If Random is not a list of compound terms, use Key = 0.
If Random is a list of compound terms, then the sort will be according to the Keyth argument of the first element of the lists. If Key = 0, then the sort is on the entire terms.
In all cases, Order specifies whether the list is sorted into ascending (<, =<) or descending (>, >=) order and whether duplicates are to be retained (=<, >=) or eliminated (<, >). The way to remember the Order argument is that it is the relation which holds between adjacent elements in the result.
The sort is done according to the standard ordering of terms. See compare/3 for the definition of this standard ordering.

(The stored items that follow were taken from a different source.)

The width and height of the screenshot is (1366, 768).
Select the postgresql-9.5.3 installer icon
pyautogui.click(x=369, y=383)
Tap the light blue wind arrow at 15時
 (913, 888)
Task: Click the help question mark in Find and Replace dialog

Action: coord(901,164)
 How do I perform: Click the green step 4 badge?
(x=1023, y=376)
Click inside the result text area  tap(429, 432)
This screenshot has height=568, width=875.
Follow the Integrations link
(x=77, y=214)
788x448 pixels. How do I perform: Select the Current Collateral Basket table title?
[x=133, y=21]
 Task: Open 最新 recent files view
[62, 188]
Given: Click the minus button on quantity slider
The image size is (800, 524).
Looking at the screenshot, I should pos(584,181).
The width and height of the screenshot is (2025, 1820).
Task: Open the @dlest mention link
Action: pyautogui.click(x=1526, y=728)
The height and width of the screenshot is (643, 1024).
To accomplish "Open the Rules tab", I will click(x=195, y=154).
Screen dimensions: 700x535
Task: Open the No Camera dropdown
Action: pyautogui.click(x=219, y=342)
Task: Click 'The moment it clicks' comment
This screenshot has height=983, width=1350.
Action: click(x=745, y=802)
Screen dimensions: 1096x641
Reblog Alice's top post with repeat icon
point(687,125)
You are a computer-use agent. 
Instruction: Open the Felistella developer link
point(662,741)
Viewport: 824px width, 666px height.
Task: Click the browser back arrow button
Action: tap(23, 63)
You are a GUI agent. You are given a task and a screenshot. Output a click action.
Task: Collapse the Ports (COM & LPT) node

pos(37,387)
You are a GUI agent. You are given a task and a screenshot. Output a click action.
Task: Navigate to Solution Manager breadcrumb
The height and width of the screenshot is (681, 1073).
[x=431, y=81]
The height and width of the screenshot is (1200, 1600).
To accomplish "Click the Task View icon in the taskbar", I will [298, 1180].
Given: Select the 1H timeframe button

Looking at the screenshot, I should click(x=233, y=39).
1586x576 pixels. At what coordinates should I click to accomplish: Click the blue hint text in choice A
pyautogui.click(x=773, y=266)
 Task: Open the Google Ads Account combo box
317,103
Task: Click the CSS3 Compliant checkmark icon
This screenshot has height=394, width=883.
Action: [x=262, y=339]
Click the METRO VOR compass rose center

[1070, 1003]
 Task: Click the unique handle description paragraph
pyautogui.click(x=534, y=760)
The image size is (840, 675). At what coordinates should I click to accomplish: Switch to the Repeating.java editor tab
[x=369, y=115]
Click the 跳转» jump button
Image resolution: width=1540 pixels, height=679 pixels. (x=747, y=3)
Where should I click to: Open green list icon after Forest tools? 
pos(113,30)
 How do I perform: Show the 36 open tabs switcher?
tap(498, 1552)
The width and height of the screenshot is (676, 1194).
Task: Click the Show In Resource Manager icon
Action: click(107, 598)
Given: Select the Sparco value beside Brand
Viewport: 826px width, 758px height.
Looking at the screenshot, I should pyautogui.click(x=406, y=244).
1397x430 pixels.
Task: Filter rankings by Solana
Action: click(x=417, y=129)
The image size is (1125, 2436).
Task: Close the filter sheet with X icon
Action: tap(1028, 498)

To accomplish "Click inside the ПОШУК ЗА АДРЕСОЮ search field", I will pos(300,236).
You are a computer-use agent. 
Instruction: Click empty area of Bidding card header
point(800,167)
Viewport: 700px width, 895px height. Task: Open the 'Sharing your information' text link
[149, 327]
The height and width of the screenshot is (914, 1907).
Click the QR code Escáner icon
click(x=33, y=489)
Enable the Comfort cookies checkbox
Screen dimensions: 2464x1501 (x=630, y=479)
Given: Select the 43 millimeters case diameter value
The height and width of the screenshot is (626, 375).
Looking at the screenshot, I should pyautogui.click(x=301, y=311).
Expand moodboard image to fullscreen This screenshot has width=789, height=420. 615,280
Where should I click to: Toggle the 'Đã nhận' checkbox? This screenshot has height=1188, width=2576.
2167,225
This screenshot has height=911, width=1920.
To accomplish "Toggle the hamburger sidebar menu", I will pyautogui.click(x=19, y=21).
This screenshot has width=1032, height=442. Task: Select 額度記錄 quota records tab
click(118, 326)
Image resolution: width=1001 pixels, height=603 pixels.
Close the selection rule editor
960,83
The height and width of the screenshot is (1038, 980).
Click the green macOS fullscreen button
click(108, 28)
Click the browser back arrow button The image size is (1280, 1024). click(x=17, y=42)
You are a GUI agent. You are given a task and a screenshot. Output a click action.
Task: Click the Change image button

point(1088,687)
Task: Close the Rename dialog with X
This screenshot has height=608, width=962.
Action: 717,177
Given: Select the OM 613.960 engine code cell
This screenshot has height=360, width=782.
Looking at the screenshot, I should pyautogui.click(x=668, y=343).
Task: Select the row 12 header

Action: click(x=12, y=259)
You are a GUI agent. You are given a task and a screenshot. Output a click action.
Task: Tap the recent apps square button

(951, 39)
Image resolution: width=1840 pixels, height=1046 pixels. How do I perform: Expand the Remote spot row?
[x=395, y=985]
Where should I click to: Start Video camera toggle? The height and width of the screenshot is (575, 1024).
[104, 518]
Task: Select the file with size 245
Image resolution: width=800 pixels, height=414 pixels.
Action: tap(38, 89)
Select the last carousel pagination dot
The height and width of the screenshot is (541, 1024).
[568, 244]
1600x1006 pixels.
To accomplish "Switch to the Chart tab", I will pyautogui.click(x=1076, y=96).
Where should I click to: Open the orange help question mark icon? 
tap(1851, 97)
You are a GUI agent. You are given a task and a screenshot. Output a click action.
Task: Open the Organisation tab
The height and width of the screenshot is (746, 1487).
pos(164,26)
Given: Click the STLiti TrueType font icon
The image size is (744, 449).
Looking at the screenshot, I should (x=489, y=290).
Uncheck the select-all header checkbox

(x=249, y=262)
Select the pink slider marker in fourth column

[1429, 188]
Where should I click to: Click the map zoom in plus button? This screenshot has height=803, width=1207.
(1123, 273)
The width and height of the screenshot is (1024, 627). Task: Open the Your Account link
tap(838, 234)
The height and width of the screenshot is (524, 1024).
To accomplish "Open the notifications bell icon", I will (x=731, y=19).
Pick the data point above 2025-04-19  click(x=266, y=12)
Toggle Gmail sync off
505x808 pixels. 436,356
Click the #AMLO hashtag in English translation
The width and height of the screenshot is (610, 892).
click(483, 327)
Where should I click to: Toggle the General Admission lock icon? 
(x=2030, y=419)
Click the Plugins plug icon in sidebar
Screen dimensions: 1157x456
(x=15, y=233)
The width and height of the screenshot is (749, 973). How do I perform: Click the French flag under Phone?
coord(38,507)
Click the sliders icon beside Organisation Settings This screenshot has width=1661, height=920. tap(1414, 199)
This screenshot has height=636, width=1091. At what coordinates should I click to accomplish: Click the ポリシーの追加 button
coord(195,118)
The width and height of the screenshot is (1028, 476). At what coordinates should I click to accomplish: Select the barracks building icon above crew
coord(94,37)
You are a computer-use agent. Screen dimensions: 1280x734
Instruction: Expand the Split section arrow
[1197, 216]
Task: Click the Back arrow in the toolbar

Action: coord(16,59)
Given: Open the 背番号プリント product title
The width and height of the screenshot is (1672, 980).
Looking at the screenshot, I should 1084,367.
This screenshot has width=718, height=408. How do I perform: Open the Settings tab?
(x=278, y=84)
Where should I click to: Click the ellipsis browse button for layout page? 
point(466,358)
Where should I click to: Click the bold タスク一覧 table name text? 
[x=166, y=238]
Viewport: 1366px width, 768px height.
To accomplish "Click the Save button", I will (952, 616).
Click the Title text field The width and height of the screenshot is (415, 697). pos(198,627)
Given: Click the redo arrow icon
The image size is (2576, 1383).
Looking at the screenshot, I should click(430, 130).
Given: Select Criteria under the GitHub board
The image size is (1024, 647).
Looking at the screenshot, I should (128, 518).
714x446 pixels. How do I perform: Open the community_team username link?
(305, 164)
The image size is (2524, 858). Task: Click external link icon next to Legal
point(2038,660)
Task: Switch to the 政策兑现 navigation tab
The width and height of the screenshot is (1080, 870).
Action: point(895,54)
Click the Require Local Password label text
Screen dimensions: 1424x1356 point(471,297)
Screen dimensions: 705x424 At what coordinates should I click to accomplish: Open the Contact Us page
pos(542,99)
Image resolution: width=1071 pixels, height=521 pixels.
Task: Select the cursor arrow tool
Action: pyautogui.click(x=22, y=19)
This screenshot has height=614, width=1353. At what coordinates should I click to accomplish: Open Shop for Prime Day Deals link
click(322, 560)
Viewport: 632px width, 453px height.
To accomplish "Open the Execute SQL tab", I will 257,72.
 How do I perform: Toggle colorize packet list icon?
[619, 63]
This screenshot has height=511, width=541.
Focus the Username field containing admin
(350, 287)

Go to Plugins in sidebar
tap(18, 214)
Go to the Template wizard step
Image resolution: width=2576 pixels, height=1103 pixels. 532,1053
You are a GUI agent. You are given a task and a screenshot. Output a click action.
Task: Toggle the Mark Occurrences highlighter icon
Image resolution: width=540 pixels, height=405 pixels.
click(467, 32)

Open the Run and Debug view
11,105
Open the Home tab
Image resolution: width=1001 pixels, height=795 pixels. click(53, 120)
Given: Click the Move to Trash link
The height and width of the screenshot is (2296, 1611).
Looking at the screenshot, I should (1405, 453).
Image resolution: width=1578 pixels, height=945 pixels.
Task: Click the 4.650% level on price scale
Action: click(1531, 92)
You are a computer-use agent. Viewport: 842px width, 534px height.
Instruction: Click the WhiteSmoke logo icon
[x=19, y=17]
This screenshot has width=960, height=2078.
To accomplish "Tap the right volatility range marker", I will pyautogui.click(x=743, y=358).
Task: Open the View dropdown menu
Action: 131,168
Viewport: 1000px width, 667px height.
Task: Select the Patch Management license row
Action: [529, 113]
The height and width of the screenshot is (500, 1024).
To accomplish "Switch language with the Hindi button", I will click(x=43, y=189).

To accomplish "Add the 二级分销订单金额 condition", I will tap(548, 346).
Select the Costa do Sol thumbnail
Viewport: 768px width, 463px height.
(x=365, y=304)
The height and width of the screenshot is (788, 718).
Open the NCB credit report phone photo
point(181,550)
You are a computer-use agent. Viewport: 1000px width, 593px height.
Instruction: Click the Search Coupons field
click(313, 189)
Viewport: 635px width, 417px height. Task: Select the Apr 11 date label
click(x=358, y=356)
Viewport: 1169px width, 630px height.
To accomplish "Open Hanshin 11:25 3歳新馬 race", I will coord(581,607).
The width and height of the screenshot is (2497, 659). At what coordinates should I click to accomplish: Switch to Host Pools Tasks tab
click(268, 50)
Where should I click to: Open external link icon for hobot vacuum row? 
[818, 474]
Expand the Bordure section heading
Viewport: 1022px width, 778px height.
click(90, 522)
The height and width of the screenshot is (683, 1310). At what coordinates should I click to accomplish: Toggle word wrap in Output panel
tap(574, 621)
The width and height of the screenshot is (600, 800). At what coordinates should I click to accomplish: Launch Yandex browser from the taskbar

Success: sort(0,<,[3,1,6,7,2],S). (gives S=[1,2,3,6,7]). sort(0,>,[q,1,3,a,e,N],S). (gives N=_g78,S=[q,e,a,3,1,_g78]). sort(0,=<,[1,3,2,3,4,1],S). (gives S=[1,1,2,3,3,4]). sort(2,<,[f(1,3),h(2,1)],S). (gives S=[h(2,1),f(1,3)]). sort(1,<,[f(1,3),h(2,1)],S). (gives S=[f(1,3),h(2,1)]). sort([2,1],=<,[f(3,a(2)),f(1,a(1)),f(0,a(3)),f(1,a(4))],S). (gives S=[f(1,a(1)),f(3,a(2)),f(0,a(3)),f(1,a(4))]). Fail: sort(0,<,[2,1,3,4],[2,1,3,4]). Error: sort(1,<,[f(1),f(3),5],S). (Error 5). sort(1.0,<,[f(1),f(3),f(5)],S). (Error 5). sort(2,<,[f(1,2),g(3,a),f(5)],S). (Error 6).